Başta durum şuydu: ABD gelip ilk genel duruma baktığında, “yol’ meselesini çözmezse Azerbaycan’ın bunu bahane ederek güç kullanarak istikrarsızlık yaratacağını ve ilişkileri normalleştirmeyeceğini anlamıştı. Bu nedenle, bu toplantının en önemli sonucu TRIPP ya da “Trump Yolu” olarak adlandırılan ticari yol oldu. Böylece normalleşme süreci önünde en büyük engel olarak görülen sorun çözüldü. Ayrıca ABD, Azerbaycan’ı şartları kabul etmeye ikna edebildi ve Azerbaycan’a Aliyev’in aşırı talepkar pozisyonundan geri adım attırmayı başardı. Başlangıçta, Aliyev “kesintisiz erişim” dediğinde, temelde şunu söylüyordu: “İstediğim her şeyi Ermenistan üzerinden Nahcivan’a geçirebilmeliyim. Askeri teçhizat da olabilir, başka bir şey de ama kontrol olmayacak.”
Süreç böyle sonuçlanmadı. Anlaşmaya göre Ermenistan sınırında denetim olacak, Azerbaycan sadece ticari mal taşıyabilecek ve izin verilen ürünler taşınabilecek. Aliyev’in kabul ettiği bu uzlaşma, ABD ve Ermenistan ile yapılan üç aylık müzakereler sonucunda gerçekleşti. “Yol”un normalleşme sürecinin temeli olarak görülmesi ve ayrı bir barış anlaşmasının nihai hale gelmesi için yaklaşık üç yıllık bir süreç var. Yani bu süreçlerden biri diğerinin yerine geçmiyor.
Paralel süreçler söz konusu yani. Peki hangisi önce başlayacak?

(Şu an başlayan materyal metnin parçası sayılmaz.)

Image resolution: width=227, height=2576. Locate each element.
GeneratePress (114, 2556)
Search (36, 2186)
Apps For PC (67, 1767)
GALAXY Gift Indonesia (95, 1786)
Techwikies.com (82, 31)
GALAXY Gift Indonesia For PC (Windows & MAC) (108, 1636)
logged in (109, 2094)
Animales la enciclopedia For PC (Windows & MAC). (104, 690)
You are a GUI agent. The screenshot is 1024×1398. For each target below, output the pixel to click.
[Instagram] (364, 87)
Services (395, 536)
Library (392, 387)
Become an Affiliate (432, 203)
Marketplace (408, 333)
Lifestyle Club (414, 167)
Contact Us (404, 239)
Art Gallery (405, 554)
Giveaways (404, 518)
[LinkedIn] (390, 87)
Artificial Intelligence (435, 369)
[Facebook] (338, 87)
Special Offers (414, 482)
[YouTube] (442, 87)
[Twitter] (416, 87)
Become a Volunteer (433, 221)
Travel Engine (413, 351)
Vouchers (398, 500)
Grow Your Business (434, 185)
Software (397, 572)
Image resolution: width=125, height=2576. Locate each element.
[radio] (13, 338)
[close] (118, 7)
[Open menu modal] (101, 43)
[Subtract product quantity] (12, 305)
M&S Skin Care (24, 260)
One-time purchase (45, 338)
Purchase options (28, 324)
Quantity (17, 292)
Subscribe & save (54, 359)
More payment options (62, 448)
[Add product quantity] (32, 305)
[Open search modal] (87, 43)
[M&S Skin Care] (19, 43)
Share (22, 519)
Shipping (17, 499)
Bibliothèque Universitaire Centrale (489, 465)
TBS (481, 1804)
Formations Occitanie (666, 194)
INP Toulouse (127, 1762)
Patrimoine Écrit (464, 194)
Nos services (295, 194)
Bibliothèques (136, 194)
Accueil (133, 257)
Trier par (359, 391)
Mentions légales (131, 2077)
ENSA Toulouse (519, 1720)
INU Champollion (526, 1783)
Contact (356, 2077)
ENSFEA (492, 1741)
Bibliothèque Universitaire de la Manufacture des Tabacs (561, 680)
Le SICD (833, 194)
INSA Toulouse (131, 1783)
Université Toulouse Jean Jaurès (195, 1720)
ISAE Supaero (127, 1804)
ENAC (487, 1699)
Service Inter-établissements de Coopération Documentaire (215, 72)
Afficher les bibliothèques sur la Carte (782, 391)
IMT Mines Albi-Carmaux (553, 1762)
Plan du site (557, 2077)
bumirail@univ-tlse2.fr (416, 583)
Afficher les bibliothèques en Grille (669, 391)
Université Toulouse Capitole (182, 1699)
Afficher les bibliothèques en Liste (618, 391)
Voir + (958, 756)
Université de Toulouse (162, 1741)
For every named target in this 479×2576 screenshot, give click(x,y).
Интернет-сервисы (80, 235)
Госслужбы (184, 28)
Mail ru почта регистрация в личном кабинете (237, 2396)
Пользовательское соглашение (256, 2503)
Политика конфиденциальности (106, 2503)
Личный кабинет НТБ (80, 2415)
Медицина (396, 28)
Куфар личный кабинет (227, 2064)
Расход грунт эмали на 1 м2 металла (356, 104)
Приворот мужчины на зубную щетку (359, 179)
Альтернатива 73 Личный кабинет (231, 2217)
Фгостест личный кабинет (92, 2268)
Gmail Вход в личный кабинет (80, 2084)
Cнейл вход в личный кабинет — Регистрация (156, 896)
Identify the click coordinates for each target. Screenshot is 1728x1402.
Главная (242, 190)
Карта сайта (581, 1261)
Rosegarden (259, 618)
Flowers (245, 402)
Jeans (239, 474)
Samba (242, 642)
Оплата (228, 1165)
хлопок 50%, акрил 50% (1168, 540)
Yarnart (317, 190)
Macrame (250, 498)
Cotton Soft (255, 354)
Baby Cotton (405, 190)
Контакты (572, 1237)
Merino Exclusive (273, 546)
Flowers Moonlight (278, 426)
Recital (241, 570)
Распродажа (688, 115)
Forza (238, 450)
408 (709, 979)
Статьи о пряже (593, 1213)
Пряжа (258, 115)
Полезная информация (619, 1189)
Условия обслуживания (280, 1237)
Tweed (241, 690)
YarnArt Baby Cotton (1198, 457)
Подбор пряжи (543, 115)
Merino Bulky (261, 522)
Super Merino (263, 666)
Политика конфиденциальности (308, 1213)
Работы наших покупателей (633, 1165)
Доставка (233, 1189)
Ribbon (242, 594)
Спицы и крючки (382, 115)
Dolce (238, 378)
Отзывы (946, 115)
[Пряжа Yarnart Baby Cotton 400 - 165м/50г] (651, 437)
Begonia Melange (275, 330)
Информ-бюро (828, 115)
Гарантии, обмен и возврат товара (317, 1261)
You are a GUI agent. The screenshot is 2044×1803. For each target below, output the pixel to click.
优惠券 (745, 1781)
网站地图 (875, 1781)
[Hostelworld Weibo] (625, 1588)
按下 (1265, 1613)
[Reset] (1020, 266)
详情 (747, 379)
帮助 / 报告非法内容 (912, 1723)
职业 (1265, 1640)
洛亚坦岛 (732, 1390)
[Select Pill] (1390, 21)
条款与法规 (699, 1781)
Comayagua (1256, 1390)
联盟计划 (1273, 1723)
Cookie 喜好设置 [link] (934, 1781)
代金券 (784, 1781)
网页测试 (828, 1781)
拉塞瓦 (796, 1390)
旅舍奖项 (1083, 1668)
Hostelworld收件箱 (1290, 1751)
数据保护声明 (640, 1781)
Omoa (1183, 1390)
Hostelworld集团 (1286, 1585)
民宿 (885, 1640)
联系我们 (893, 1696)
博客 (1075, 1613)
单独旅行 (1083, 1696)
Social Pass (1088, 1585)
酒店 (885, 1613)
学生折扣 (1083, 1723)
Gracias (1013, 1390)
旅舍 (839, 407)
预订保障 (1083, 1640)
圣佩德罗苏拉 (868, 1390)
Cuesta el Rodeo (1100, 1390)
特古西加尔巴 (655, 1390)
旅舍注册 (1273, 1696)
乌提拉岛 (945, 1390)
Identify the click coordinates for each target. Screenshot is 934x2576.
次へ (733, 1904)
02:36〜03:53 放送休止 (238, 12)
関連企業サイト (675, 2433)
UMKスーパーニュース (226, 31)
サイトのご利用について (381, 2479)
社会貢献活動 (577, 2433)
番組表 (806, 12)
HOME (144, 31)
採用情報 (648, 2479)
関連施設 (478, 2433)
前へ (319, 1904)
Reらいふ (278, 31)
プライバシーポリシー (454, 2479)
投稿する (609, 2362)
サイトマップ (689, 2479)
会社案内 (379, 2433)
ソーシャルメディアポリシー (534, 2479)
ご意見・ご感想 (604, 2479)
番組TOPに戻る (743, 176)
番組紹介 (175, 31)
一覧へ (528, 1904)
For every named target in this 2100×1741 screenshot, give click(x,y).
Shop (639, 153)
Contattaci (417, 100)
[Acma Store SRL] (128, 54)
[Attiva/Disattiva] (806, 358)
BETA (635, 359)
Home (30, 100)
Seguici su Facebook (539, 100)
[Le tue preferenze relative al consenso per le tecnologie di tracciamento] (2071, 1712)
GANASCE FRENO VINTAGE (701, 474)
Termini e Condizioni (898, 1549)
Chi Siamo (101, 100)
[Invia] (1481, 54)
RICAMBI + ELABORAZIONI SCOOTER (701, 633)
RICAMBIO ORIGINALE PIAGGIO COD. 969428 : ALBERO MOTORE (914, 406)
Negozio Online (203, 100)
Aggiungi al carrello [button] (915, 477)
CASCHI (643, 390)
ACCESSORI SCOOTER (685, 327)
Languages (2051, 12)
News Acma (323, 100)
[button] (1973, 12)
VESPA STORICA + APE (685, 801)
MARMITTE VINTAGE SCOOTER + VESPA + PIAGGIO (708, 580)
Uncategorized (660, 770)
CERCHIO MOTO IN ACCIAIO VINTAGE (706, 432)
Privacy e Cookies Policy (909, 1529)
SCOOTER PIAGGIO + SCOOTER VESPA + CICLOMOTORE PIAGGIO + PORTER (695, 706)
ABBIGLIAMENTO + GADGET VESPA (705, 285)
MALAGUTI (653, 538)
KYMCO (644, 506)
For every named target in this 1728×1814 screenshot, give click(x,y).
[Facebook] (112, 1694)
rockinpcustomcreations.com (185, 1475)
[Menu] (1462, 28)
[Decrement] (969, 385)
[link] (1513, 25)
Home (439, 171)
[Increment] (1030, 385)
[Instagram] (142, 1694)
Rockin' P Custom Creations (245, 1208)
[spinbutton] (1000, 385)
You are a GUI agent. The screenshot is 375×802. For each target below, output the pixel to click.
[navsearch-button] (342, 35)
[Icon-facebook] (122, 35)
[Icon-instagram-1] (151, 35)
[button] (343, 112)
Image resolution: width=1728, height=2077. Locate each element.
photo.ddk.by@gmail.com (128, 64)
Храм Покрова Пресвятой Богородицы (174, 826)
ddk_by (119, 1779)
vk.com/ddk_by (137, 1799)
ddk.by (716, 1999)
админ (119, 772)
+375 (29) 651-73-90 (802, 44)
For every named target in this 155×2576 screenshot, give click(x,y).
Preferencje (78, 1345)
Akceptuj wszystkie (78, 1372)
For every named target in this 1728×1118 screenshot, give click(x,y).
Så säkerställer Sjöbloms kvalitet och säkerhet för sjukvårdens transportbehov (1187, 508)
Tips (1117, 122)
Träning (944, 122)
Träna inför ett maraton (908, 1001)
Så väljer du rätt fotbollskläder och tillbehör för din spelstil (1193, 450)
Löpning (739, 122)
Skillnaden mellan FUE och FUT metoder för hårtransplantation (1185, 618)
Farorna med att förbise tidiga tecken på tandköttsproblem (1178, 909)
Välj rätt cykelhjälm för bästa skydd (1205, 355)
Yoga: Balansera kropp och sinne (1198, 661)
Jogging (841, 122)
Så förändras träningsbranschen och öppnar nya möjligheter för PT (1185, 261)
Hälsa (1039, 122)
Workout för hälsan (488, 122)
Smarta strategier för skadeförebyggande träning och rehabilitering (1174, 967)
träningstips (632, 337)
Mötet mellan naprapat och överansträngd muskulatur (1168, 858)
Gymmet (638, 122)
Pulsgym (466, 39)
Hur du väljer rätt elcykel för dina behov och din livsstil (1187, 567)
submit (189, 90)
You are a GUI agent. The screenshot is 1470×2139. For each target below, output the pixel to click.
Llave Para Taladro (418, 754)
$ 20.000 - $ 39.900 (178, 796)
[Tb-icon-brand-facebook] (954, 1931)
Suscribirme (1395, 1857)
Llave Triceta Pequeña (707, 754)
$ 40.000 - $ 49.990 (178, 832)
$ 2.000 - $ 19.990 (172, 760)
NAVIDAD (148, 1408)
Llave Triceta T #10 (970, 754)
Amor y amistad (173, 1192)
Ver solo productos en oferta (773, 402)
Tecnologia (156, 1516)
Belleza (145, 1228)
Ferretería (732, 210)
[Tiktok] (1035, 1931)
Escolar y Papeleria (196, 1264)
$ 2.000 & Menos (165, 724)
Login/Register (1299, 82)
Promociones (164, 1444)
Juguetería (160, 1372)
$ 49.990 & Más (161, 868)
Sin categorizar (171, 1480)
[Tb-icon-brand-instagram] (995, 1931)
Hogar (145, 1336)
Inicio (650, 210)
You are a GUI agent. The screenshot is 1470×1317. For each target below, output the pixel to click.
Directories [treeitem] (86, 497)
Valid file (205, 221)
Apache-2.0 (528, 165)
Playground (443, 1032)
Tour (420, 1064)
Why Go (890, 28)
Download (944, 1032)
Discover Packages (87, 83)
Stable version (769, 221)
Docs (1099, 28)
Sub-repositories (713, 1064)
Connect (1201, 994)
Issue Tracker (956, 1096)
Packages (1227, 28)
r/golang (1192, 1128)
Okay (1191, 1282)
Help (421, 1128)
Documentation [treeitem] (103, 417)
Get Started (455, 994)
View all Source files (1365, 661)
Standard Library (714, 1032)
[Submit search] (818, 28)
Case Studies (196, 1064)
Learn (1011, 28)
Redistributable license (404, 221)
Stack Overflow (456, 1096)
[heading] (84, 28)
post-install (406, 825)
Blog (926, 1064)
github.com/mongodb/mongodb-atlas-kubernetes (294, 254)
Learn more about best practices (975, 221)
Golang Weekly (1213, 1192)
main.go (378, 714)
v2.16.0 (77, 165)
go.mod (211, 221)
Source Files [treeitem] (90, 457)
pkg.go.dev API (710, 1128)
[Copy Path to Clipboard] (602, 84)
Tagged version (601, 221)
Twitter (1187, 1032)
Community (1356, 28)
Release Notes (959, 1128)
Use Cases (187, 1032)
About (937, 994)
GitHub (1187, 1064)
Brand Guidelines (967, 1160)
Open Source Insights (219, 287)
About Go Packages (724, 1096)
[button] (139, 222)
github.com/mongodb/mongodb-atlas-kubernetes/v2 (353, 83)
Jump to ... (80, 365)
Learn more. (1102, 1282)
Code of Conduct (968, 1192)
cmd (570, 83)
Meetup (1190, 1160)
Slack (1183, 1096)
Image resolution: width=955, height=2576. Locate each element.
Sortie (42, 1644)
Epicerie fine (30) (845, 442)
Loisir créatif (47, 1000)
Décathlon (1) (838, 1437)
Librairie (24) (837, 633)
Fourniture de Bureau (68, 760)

Bu süreçte de “Yol” inşa edilecek. Amerika, Ermenistan ile ortak bir girişim kuracak; bu yatırımlara lojistik, altyapı desteği ve benzeri katkılar sağlayacak. Böylece yol, karşılıklı bağlantılar, ticaret, ekonomi ve Washington Anlaşması’nın öngördüğü tüm unsurlar hayata geçirilecek. Bu süreç devam ederken, ABD her iki tarafla da müzakere edecek ve Ermenistan ve Azerbaycan’ın parafladığı konuların nihai hale gelmesi için destek olacak. ABD, önümüzdeki üç yılın Aliyev’i barış anlaşması imzalamaya ikna etmek için yeterli olacağını düşünüyor, aksi de kabul edilebilir olmayacak. Washington Anlaşması bunları kapsıyordu. Washington Zirvesi’nde ABD ile Azerbaycan ve ABD ile Ermenistan arasında da anlaşmalar yapıldı. Yani “Yol” ve Barış Taslağı’ndan ayrı olarak, Ermenistan ABD ile üç mutabakat zaptı imzaladı. Ulaşım, enerji ve teknoloji ile ilgili. Bunların özeti şu: ABD Güney Kafkasya’da somut bir varlığa sahip olacak ve Ermenistan da bunun temeli olacak. Önemli bir nokta şu: Bu ABD’nin 1991 sonrası eski Sovyetler coğrafyasında üstlendiği en büyük altyapı projelerinden biri. Ve bunu Ermenistan ile ortak olarak gerçekleştiriyor.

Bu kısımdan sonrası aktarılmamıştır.